Asumsi dasar yang umum terbangun adalah cinta tidak akan bisa memiliki argumentasi. Jika memiliki argumentasi, maka itu bukan cinta.
Baik, mari kita elaborasi melalui percakapan
imajiner dari dua orang berikut.
Xavier: "Kenapa lo cinta sama
Watiyem?"
Yengki: "Karena Watiyem itu putih, pinter,
dan perhatian."
Sekarang kita perhatikan. Dengan alasan Yengki
tersebut, jika Yengki menemukan sosok lain, sebut saja Zebria, yang lebih
putih, lebih pintar dan lebih perhatian, maka Yengki akan lebih mencintai
Zebria. Atau sebaliknya, jika Watiyem suatu waktu kulitnya berubah menjadi
hitam kelam, rada bego, dan cuek bebek, maka Yengki akan kurang atau tidak
mencintai Watiyem.
Faktanya, cinta tidak berjalan seperti itu,
bukan? Bagaimanapun kelemahan pasangan kita, cinta justru yang membuat kita
bisa menerimanya. Ujung-ujungnya, kalau benar-benar cinta, maka jawaban Yengki
saat ditanya alasan kenapa cinta Watiyem adalah...
"Ya... karena dia Watiyem. Kalau bukan
Watiyem ya aku ngga cinta". Sampai-sampai jamak kita jumpai ekspresi,
judul lagu, lirik berbunyi "Love is you".

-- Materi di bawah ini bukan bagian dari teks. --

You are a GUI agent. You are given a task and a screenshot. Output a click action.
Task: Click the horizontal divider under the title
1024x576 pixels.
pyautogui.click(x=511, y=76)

Padahal....pernyataan Yengki tersebut tidak
menjawab pertanyaan "Kenapa". Itu lebih tepat menjawab pertanyaan
"Siapa" yang Yengki cintai.
Jadi, secara logika dan faktual, memang tidak
bisa beralasan cinta itu. Cinta ya cinta, jangan tanya kenapa.
Saya jadi ingat sepenggal ceramah Professor
Nasaruddin Umar, Imam Besar Masjid Istiqlal siang tadi di Masjid Salahuddin
Kantor Pusat Direktorat Jenderal Pajak yang kurang lebih begini:
"Al Quran (sebagai petunjuk bagi manusia)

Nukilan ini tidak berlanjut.